Kommentar:

Abhängigkeit von Tafel ist Armutszeugnis für Deutschland

Es klingt paradox: Bis zu 18 Millionen Tonnen Lebensmittel landen in Deutschland jedes Jahr im Müll, gleichzeitig sind etwa zwölf Millionen Menschen von Armut bedroht. Hier einen Ausgleich zu schaffen, ist das Ziel der Tafeln. Sie sammeln „überschüssige“ Lebensmittel ein und verteilen diese an sozial und wirtschaftlich benachteiligte Menschen. Diese Idee hat sich seit Gründung der ersten Tafel in Deutschland 1993 zum Erfolgsmodell entwickelt. Heute gibt es in der Bundes­republik 962 Tafeln, die etwa 1,65 Millionen Menschen mit Lebensmitteln unterstützen. 

Was nach einer optimalen Lösung gleich zweier Probleme klingt, hat aber einen kleinen Schönheitsfehler: Die Tafeln bekämpfen nur das Symptom, nicht die Ursache. Dass in Deutschland so viele Menschen dringend auf die Hilfe der Tafeln angewiesen sind, ist ein Armutszeugnis für eines der reichsten Länder der Welt! 

Mit Corona und dem Ukraine-Krieg hat sich die soziale Ungleichheit noch einmal massiv verschärft. Die Tafeln können dem Ansturm an Bedürftigen vielerorts kaum mehr standhalten und schlagen Alarm. Neben vielen Kriegsflüchtlingen kommen auch immer mehr Menschen, die sich die stark gestiegenen Kosten für Lebensmittel, Sprit und Energie nicht mehr leisten können. Ihnen zu helfen, darf nicht Aufgabe der meist ehrenamtlichen Helfer in Tafeln, Suppenküchen, Kleiderkammern und ähnlichen Einrichtungen bleiben. Hier ist an erster Stelle die Politik gefragt!

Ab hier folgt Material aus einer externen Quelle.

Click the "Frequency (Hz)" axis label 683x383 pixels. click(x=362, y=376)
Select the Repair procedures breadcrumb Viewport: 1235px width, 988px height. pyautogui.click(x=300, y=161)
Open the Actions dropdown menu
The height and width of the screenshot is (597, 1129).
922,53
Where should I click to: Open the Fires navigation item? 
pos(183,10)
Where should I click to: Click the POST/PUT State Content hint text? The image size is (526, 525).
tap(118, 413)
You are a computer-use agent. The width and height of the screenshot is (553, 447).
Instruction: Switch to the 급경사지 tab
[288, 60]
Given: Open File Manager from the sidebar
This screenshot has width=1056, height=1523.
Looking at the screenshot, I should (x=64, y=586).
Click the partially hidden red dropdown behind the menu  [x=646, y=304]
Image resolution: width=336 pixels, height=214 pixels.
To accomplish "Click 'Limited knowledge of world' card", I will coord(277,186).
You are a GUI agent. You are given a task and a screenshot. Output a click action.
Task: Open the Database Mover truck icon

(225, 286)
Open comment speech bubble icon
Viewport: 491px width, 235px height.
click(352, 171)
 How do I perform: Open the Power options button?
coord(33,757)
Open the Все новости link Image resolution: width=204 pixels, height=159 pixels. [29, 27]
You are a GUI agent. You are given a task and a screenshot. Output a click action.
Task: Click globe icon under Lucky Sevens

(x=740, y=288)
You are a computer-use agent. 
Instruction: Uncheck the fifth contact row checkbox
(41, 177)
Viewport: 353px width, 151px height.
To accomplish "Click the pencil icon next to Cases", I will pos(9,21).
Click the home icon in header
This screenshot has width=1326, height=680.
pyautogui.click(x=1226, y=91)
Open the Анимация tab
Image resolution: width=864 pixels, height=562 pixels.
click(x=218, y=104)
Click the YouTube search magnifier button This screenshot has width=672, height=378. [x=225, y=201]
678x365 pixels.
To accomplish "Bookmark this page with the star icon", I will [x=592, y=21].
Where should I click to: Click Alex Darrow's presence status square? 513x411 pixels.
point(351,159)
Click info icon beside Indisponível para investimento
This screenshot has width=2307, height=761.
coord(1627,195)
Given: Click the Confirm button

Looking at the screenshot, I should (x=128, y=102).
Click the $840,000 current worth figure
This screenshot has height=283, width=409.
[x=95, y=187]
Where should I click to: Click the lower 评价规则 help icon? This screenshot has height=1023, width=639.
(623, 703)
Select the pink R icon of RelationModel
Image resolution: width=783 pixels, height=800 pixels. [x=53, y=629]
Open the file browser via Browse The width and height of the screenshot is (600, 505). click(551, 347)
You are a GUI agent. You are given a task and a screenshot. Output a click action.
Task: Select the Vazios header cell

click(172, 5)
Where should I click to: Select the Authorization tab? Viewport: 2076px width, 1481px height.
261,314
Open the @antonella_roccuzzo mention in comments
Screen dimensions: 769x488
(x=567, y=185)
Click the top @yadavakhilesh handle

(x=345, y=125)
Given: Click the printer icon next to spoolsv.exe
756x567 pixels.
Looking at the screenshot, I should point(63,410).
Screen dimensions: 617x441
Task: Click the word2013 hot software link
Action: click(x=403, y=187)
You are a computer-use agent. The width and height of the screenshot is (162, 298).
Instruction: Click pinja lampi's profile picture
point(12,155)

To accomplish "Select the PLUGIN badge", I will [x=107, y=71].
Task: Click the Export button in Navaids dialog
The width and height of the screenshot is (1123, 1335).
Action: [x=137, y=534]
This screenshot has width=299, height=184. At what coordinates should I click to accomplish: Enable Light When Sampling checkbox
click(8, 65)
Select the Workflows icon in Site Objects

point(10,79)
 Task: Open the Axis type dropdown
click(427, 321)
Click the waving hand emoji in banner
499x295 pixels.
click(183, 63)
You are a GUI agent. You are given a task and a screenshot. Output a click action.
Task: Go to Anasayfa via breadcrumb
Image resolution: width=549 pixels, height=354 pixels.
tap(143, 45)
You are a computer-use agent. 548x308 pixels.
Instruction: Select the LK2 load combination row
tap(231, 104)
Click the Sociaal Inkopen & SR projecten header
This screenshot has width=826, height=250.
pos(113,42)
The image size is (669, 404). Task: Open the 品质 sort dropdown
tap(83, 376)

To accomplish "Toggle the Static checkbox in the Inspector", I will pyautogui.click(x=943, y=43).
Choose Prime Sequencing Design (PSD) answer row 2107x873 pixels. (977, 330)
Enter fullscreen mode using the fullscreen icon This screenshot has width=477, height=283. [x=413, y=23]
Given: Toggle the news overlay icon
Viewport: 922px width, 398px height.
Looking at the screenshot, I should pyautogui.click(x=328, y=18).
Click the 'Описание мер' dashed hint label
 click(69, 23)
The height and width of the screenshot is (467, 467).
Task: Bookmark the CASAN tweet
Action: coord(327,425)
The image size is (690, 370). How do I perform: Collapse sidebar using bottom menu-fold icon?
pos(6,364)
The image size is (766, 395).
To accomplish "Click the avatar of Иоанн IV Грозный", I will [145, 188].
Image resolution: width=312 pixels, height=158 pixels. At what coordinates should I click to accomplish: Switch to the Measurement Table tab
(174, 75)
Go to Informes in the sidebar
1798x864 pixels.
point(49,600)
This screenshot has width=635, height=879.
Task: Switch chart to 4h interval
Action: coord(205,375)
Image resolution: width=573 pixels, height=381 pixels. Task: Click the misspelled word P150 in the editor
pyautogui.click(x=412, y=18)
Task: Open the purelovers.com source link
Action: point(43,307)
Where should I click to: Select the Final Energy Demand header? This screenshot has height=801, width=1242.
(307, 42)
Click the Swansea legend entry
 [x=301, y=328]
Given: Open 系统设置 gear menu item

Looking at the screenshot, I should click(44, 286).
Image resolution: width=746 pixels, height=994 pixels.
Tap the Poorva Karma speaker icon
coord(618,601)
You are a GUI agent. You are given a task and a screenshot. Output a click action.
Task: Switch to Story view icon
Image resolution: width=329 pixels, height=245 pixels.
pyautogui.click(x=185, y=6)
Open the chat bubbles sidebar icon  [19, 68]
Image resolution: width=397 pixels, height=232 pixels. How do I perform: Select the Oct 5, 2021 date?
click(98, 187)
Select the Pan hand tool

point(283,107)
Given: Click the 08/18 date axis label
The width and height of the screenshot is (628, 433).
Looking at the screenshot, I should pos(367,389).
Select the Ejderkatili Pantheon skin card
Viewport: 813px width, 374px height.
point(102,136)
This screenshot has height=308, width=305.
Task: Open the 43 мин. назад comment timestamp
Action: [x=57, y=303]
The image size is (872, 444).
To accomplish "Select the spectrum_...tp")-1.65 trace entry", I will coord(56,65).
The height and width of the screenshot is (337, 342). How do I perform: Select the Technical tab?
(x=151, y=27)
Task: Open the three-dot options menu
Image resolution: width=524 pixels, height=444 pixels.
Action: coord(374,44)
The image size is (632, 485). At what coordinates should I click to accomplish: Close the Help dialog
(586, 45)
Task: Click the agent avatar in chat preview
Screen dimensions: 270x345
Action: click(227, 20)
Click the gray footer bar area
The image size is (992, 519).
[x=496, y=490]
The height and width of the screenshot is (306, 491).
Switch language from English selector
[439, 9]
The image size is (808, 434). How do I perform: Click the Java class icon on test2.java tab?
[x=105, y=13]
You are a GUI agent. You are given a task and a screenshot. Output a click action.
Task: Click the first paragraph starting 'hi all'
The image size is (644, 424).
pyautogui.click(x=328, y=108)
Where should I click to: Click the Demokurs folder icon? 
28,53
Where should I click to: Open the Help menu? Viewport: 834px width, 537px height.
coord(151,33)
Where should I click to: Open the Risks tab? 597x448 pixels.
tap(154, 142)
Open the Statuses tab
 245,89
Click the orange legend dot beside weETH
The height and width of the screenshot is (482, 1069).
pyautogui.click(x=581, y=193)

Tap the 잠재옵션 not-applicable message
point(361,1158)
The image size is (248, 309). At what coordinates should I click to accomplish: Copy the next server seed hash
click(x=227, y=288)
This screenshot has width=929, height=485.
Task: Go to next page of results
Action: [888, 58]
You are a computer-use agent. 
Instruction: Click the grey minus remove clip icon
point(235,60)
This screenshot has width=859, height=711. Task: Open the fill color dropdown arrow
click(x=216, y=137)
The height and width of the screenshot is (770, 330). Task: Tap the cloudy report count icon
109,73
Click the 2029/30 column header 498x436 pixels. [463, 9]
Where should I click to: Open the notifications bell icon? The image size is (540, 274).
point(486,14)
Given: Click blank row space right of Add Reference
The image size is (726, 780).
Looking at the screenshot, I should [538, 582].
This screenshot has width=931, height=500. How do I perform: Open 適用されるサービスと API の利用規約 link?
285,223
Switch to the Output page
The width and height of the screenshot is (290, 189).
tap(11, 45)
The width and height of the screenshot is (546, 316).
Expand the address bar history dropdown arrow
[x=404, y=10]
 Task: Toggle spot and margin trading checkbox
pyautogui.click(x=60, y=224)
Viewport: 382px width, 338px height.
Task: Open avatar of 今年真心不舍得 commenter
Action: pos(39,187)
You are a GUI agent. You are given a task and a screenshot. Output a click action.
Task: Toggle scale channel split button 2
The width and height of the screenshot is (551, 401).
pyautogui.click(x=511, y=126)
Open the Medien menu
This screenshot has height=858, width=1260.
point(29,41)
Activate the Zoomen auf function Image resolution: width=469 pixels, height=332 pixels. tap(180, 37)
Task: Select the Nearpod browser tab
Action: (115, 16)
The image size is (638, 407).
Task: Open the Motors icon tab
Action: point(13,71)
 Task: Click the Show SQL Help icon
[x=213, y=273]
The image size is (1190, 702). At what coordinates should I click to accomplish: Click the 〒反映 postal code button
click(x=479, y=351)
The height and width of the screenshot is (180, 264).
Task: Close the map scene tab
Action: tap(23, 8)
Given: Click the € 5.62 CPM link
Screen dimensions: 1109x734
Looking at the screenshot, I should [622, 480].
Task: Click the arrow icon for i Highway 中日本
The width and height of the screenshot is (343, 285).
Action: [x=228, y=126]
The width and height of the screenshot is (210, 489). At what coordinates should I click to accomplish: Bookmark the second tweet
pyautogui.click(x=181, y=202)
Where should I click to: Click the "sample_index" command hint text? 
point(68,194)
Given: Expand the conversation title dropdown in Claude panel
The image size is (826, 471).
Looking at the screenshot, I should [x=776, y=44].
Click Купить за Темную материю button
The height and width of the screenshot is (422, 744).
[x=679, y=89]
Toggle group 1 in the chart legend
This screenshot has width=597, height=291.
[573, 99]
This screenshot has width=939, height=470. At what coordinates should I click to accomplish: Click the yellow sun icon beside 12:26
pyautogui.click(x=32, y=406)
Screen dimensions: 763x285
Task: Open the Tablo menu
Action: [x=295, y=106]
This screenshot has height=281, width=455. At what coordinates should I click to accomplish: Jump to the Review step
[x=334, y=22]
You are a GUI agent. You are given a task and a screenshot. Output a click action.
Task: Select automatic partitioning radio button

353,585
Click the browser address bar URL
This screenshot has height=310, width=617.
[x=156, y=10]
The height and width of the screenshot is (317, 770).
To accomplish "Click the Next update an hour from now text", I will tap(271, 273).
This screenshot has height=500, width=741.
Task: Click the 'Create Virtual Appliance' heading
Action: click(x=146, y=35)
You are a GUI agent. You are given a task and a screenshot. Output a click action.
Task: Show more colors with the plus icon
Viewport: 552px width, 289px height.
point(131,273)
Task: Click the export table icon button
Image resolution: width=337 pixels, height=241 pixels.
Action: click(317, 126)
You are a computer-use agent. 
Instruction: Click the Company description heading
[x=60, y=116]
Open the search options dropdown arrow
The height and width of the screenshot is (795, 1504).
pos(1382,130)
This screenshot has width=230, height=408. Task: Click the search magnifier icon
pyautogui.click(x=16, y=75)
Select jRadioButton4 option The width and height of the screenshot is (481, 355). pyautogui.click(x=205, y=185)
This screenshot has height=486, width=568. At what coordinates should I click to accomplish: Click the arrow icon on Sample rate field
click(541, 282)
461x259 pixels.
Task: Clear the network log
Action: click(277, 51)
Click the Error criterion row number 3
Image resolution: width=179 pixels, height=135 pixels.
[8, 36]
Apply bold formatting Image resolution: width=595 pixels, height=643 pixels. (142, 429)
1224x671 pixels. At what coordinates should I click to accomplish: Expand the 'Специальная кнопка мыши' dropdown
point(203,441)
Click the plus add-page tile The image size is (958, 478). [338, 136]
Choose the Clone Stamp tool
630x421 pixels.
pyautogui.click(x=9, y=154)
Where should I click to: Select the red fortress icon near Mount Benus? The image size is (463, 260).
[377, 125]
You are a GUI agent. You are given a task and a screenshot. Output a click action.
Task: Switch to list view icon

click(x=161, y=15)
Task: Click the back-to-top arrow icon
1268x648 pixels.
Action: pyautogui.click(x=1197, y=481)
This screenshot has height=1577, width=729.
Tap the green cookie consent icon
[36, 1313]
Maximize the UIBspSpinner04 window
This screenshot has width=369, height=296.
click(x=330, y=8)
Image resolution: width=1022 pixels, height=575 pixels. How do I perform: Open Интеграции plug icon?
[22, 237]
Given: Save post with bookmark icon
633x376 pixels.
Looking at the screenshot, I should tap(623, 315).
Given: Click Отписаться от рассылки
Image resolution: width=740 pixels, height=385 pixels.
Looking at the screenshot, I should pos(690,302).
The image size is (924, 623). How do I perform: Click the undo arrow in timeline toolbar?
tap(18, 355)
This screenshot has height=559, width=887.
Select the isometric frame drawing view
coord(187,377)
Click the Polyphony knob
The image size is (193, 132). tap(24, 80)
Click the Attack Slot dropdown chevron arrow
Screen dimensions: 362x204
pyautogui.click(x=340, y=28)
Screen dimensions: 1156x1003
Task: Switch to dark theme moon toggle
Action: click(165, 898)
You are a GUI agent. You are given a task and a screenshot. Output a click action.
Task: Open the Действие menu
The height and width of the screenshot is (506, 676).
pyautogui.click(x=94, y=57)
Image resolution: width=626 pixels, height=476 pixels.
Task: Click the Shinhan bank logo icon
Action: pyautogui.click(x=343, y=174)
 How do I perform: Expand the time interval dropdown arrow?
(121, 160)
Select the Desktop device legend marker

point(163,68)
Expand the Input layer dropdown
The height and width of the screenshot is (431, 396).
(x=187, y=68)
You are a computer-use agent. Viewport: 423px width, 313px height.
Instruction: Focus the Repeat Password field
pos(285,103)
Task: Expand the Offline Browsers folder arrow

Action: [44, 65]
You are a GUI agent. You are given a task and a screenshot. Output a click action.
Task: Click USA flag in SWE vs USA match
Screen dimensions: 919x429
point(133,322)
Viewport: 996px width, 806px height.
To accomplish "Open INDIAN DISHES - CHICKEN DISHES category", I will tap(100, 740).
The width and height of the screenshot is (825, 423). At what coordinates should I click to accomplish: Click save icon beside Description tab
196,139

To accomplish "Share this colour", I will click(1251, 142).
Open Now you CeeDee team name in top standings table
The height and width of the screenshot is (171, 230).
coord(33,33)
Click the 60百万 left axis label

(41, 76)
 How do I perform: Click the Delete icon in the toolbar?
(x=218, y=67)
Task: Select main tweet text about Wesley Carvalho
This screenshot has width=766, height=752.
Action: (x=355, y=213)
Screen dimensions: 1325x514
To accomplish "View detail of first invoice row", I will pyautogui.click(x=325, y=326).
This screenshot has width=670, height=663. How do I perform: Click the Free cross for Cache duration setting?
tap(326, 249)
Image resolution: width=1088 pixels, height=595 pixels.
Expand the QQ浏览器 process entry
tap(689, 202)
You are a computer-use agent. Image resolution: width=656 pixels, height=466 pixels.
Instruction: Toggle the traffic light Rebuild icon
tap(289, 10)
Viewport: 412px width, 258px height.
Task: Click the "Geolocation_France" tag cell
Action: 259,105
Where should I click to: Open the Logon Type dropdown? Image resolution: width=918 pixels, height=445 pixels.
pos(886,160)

Das Entlastungspaket der Bundesregierung greift allerdings viel zu kurz: Rentner gehen dabei fast leer aus, vom Tankrabatt blieb an der Zapfsäule nicht viel übrig und Einmalzahlungen von wenigen hundert Euro sind oft nur ein Tropfen auf den heißen Stein. Alle Maßnahmen helfen – wenn überhaupt – nur kurzfristig, während die Ausgaben eher noch steigen. Dringend nötig wären deshalb eine schnelle Erhöhung der Hartz-IV-Regelsätze und deutliche Entlastungen für Geringverdiener. Der Staat darf sich nicht auf die Arbeit der Tafeln verlassen. Im Gegenteil: Er sollte dafür sorgen, dass sie überflüssig wird.